Hi, Carolyn: We're expecting our first baby (yay!). In my family, a much-anticipated rite of passage for new grandparents is to decide what they will be called by grandkids. My own grandparents supposedly did this, and I have been witness to my aunts and uncles having a great time batting around ideas while waiting for the babies to be born.
I was very excited for my parents to have this opportunity, and they're already brainstorming some sweet and hilarious ideas. But in my husband's family — which is VERY nuclear-family-centric, meaning that grandparents who want to be involved are expected to in all ways bend to the needs and whims of their adult children — it's the parents who decide what their kids will call the grandparents.
He is not against the names my parents are considering, but he is offended on principle that an important* decision affecting our kids is being made by someone other than us.
How do we reconcile these competing expectations?
*He thinks it's important; I think it's trivial unless they come up with something problematic, say, a term they don't realize is a slur.
Expecting: Where there is irreconcilable disagreement: His family, his rites; your family, your rites.
That’s the template.
Offended on principle? Over Bubbie and PawPaw? I know I have no say in this whatsoever, but his offense offends me.

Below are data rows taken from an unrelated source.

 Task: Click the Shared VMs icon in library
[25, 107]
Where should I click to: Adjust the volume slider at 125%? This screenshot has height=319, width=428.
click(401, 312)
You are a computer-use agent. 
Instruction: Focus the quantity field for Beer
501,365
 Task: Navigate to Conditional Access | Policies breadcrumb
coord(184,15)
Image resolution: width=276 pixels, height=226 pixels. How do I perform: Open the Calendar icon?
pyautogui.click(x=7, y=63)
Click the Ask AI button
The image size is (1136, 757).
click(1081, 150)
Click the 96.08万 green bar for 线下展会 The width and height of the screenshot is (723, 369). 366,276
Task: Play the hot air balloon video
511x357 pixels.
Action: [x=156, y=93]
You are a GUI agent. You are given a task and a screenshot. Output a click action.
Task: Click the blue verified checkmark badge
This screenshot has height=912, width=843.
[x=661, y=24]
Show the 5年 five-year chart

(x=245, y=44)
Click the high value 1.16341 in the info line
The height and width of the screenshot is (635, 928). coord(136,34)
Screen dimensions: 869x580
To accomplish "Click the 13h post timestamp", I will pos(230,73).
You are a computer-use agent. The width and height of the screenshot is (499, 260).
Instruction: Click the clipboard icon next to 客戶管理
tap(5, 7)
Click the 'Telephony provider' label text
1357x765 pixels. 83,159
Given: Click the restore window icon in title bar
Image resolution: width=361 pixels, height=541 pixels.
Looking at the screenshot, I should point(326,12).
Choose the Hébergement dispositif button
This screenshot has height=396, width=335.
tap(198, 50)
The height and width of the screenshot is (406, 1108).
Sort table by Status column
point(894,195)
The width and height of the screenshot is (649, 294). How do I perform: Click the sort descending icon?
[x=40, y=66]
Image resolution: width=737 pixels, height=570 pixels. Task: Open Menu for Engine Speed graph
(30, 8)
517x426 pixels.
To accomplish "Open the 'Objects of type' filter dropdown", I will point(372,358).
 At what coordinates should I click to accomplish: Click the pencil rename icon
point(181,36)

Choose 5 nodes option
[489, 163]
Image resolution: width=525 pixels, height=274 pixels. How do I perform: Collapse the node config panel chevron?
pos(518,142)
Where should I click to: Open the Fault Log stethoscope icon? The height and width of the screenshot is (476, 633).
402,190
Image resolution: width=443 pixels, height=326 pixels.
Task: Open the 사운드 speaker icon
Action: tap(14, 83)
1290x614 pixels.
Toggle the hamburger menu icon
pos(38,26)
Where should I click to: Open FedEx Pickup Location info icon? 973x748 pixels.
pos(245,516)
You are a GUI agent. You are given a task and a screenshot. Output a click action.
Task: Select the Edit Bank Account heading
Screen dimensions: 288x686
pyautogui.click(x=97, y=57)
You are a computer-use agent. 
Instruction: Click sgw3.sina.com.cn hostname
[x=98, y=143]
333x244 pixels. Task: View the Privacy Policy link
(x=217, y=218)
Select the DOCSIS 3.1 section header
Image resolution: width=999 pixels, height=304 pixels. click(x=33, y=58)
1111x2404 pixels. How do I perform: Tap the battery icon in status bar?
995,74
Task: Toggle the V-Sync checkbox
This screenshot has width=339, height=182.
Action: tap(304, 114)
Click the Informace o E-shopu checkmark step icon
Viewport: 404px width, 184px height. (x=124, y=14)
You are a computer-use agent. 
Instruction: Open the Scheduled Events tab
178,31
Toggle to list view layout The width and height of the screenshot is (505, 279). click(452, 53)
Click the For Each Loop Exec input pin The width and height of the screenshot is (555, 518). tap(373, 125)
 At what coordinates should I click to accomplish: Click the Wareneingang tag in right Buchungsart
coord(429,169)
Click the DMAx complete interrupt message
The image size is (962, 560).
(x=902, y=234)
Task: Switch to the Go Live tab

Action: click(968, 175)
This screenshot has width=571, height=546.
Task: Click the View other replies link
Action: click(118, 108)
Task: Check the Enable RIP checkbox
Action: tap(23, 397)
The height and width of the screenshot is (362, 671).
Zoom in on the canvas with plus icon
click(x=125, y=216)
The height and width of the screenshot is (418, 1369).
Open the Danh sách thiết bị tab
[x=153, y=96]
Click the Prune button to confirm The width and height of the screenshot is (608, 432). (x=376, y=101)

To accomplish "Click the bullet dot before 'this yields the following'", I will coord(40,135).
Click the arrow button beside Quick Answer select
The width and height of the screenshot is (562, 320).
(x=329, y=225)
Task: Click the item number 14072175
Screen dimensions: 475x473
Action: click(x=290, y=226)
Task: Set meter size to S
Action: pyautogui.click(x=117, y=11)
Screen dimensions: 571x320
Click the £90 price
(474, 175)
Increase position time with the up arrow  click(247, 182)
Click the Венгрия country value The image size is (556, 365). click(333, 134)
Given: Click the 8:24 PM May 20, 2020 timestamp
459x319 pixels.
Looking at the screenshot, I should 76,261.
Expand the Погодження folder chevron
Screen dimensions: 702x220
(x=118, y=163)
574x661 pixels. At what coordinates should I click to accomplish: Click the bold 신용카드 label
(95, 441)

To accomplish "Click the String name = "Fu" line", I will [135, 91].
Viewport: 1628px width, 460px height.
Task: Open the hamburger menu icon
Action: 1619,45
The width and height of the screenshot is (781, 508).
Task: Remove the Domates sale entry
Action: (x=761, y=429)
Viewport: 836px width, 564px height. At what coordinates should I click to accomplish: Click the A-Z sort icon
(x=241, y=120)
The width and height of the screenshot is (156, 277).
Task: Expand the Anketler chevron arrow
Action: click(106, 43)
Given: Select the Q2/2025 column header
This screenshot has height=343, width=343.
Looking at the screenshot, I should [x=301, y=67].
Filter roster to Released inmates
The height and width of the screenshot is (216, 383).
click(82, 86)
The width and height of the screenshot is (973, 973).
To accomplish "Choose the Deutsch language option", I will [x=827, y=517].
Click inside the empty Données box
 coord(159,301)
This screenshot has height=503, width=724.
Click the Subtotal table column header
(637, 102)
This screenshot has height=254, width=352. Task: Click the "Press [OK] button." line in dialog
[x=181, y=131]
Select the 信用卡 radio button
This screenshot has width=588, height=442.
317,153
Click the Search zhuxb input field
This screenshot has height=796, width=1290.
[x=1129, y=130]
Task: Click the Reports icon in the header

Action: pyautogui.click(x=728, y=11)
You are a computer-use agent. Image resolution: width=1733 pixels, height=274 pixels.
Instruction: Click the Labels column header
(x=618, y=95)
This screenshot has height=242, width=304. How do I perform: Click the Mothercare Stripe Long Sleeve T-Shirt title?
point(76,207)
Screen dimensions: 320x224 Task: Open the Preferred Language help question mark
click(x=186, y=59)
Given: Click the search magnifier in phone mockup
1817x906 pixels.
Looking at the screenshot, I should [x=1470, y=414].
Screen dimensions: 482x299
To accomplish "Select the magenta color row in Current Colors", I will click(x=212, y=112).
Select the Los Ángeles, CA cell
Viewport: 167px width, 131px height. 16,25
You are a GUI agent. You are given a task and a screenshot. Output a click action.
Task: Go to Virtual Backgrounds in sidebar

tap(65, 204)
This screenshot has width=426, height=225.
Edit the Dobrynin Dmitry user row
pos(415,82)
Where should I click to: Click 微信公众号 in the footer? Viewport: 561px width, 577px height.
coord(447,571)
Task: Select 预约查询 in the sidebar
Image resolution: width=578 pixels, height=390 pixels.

If I were his doctor, I’d be recommending an emergency stickectomy.
I hope he’s not this controlling on anything else.
Re: Grandparent names: Hahahahahahahahahahaha. Now that I have that out of my system, please understand neither you, nor he, nor anyone's parents will decide what the grandparents are called, the kids will.
Hahahahahaha: Fact. Thanks.
Re: Grandparent names: Doesn't appear to bode well for future boundary issues with his family's RIGHT way, nor for future challenges that will appear with future discussions about how to raise children. Seems they grew up with very different family philosophies.
Predicting: Right. Authoritarian on his part, it seems, and authoritative or permissive on hers. Better to navigate a path through these differences now, and the grandparent-naming issue is as good an entry point as any. Thanks.
Re: Emergency stickectomy: In our home, it's a corncob-ectomy.
Dear Carolyn: My son is involved with a woman who has a young child from a previous relationship. As I understand it, the kid's father is still marginally and inconsistently in the picture. Also, even though my son seems to really love the kid, his relationship with his girlfriend is somewhat unstable, and he says he does not see himself marrying her in the near future.
I now see the child on a pretty regular basis, but feel as though she could be out of my life any second. What are best practices for not adding to the instability already swirling around this very sweet little girl? She already has two very loving grandparents.
Not-Quite-Grandmother: Teacher, neighbor, babysitter, friend’s parent — these are roles in so many children’s lives that can be warm and caring and, in most cases, temporary. And the kids are (in most cases) okay with that. Just know that even a cameo appearance can provide a loving boost to a child.